Jetlines still intends to launch ultra-low-cost services out of Vancouver, Hamilton and Winnipeg to destinations across North America, with a promise to offer fares 40% lower than current competitors.

This brings us back to what is going on at WestJet right now and also at Air Canada (see below for that one). The market is not strong in Canada at this time and it is weakening quite rapidly in British Columbia if one takes a look at the load factors – so can Jetlines make this work? There is logic to suggest that as times get hard, people are drawn to low-cost airlines, but WestJet and Air Canada are anything but expensive that is for sure and Jetlines, in order to undercut its established competition, is going to have to have an estimated cost base of slightly lower than that of Spirit and that means cost of funding is going to have to be on the floor and the aircraft are going to have to be purchased or leased at very keen rates indeed. Keep an eye on Jetlines as if they can make all this work then it will be very impressive indeed, and I hope it does work, but the gap in the market is so slight that margins are going to be wafer thin and by Summer 2016 they may have narrowed further.

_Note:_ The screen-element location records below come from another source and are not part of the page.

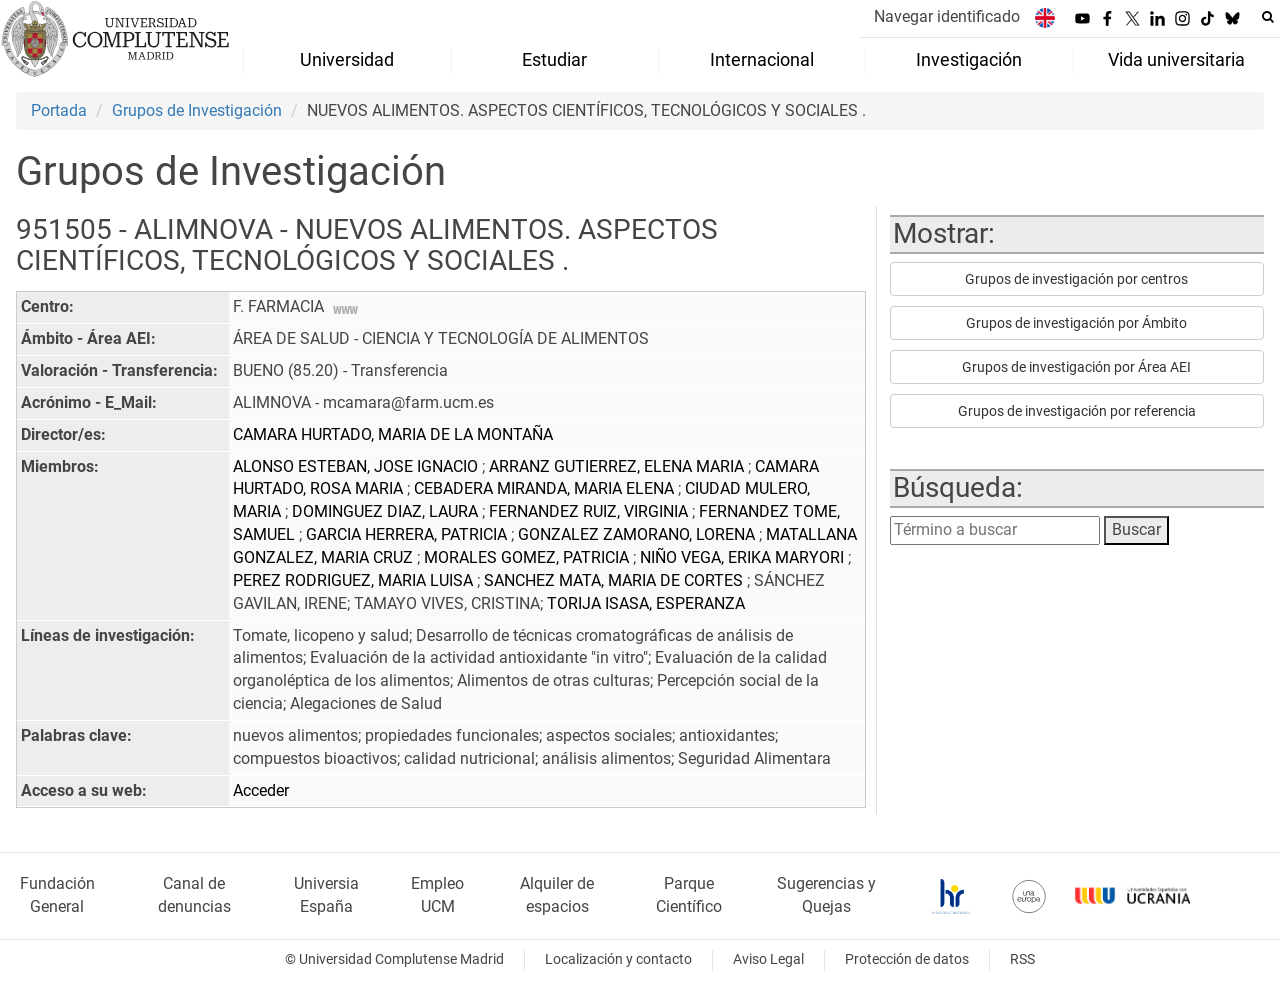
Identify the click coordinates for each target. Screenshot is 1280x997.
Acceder (261, 790)
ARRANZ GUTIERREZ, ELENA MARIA (618, 466)
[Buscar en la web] (1268, 17)
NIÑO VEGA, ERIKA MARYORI (744, 557)
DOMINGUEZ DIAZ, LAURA (387, 511)
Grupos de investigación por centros (1076, 279)
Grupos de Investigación (197, 110)
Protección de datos (907, 959)
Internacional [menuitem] (762, 60)
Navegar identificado (947, 16)
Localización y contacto (618, 959)
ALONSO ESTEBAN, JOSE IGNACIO (357, 466)
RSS (1022, 959)
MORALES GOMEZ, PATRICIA (528, 557)
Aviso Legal (768, 959)
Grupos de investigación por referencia (1077, 411)
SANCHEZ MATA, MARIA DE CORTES (615, 580)
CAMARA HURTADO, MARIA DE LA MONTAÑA (393, 434)
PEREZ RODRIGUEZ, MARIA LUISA (355, 580)
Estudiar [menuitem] (554, 60)
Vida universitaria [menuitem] (1176, 60)
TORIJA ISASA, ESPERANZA (646, 603)
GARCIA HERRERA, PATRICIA (408, 534)
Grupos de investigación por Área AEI (1076, 367)
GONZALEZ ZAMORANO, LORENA (638, 534)
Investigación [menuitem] (969, 60)
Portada (59, 110)
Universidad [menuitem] (347, 60)
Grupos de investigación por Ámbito (1076, 323)
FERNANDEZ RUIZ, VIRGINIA (590, 511)
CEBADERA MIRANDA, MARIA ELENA (546, 488)
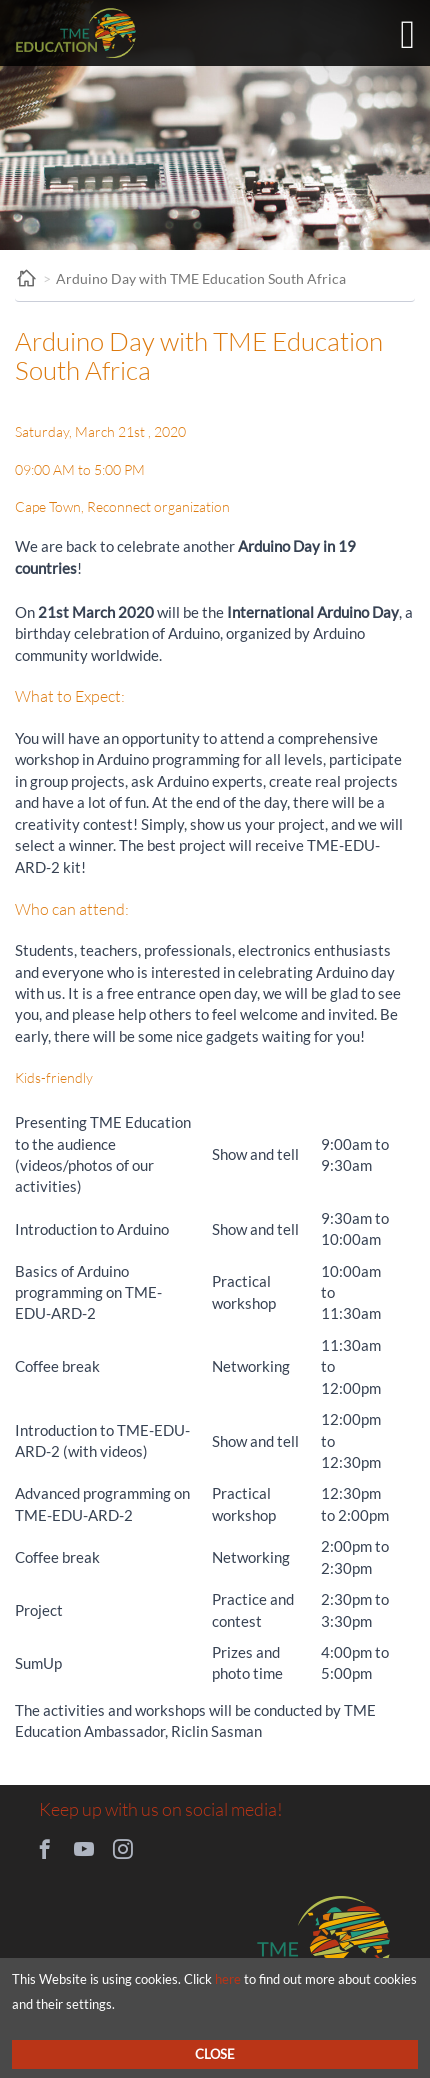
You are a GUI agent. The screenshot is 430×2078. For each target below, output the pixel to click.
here (228, 1979)
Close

Meanwhile, it comes as a great fillip for the US majors that the U.S. government has secured a new agreement with Japan resulting in greater access for U.S. airlines to Tokyo’s downtown Haneda Airport. U.S. airlines will for the first time have five daytime flights into Haneda and one additional nighttime flight. This agreement is an addenda to the 2010 U.S.-Japan Open Skies agreement and should give US majors a significant boost in the Key US/Japan market going forward. All are hoping that Delta are able to secure the slots they have been coveting for so long now.

Meanwhile, it was refreshing and most welcome today to see Avolon sending a shot across the collective bow of the aircraft appraisal industry. There is no doubt that the aircraft appraisal industry is a bit of a joke right now with no one agreeing on prices for most major types giving a company the ability to get several different prices for the same aircraft at any one time. Some lessors will of course prefer to keep rolling with this rather opaque status quo as they can more or less get an aircraft valued at the right price at any given time, but as we have been saying here for five years now, it will come back to bite at some point as capital market influence increases. In fairness to the appraisers, it is the case, and they will agree, that the only way to really value an aircraft accurately is to do a proper inspection and if appraisers were to carry out inspections on any given aircraft it is highly likely that they would all come out very close to each other on price. As things stand, the industry does not want this service 9 times out of 10 so we are left with the only real appraisal method in town right now, which is to take all the values from the various major appraisers, strip out the two at the top end and the two at the bottom end and go somewhere in the middle of what is remaining, which will be sitting somewhere around the real value. One trader recently told me that appraised values on one of his mid-life aircraft were close to a 90% difference – Can we carry on like that?